Die, die über das nötige Kleingeld verfügten, verreisten nobel im Borgward Isabella Coupé von 1960 mit dem Luxus-Anhänger Dethleffs Nomad, weniger Betuchte fanden im Ferrari-roten Fiat mit dem Laika-500- Anhänger den passenden Reisegefährten.

Orange markiert den Sehnsuchtsort Indien. Zu Tausenden pilgerten die Blumenkinder und Hippies während der 60er Jahre ins ferne Asien. Ihr Markenzeichen: der kultige VW-Bus, kunstvoll mit psychedelischen Mustern verziert. Ohne GPS, Handy oder Internet - Reisen war damals eine existenzielle Erfahrung auf der Suche nach spiritueller Erleuchtung und sich selbst.

Auch DDR-Bürger entdeckten das Campen als Ausdruck von Individualität und reisten an die Ostsee. Für alle, die sich keinen Wohnanhänger leisten konnten, gab es die 'Villa Sachsenruh', ein spartanisches Autozeltdach, das auf dem Dach des Trabant befestigt wurde. Mit der schokobraunen Zeltplane ähnelt es einem überdimensionalen Stück Schweizer Toblerone-Schokolade.

Entlang der Traumstraße, die von den Alpen nach Italien, Indien, an die Ostsee, in die marokkanische Wüste und zur legendären Route 66 in den USA führt, stehen die ausgefallenen Fahrzeuge: historische Automobile, Reisemobile und Caravans. Liebevoll restauriert und dekoriert wirken sie so lebendig, als wären die Urlauber nur kurz hinausgegangen.

Jeder der acht Sehnsuchtsorte lässt sich mit allen Sinnen erfahren. Im indischen Tempel steht der Kult-VW-Bus, im marokkanischen Zelt erlebt der Besucher auf der Leinwand das geschäftige Treiben des Basars, als wäre er live dabei. Im Wigwam der Nordamerika-Route sitzt man auf Sätteln, die täuschend echt den Trab eines Pferdes simulieren. In der eisblauen Pudelmütze des Sehnsuchtsortes Skandinavien bleibt der Besucher im warmen Caravan, während er durch ein Fenster auf die vereiste Polarlandschaft sieht, in der im Wechsel Polarlichter, Sturm, Wolken und Sonne erscheinen.

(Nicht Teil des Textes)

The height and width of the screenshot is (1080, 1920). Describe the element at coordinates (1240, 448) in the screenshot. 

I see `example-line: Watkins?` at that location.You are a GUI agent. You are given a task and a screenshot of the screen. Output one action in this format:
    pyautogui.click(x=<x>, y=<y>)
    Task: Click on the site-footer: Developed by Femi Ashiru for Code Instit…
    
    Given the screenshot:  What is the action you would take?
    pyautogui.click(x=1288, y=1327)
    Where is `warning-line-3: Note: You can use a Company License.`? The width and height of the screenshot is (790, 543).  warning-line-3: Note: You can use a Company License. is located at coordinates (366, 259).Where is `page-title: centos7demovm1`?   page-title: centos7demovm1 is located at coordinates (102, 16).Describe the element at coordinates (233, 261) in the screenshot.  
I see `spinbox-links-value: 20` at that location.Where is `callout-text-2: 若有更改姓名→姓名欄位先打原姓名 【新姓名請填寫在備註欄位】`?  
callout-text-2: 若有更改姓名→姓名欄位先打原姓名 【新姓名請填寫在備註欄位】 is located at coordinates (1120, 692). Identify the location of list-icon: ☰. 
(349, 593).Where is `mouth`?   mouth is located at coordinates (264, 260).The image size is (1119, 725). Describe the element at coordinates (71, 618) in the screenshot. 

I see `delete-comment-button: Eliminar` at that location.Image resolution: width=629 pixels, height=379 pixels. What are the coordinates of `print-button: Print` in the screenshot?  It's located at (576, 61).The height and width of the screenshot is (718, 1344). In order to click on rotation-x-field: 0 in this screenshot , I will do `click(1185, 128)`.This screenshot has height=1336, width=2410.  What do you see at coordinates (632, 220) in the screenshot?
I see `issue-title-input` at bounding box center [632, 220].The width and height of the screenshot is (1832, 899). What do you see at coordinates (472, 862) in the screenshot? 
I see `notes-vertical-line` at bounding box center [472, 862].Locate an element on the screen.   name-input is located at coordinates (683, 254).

Das Museum präsentiert sich mit einem rundum gelungenen Konzept, an dem die ganze Familie Freude hat. Kinder wie auch Erwachsene finden viel Platz zum Ausprobieren und Entdecken. Fotostationen laden dazu ein, sich vor großer Kulisse mit witzigen Accessoires auszustatten und sich selbst zu fotografieren. Die Fotos können als Postkarte erworben oder später im Internet her-untergeladen werden. Als Highlight zum Abschluss lassen sich die Fotos im Globusraum mit seinen dreidimensional im Raum schwebenden Weltkugeln mit Touchscreen aktivieren und anzeigen. So erleben die Besucher ihre ­eigene Weltreise.

Der Besuch ist zu Ende, das Reisefieber ist geweckt. Am liebsten möchte man sofort aufbrechen.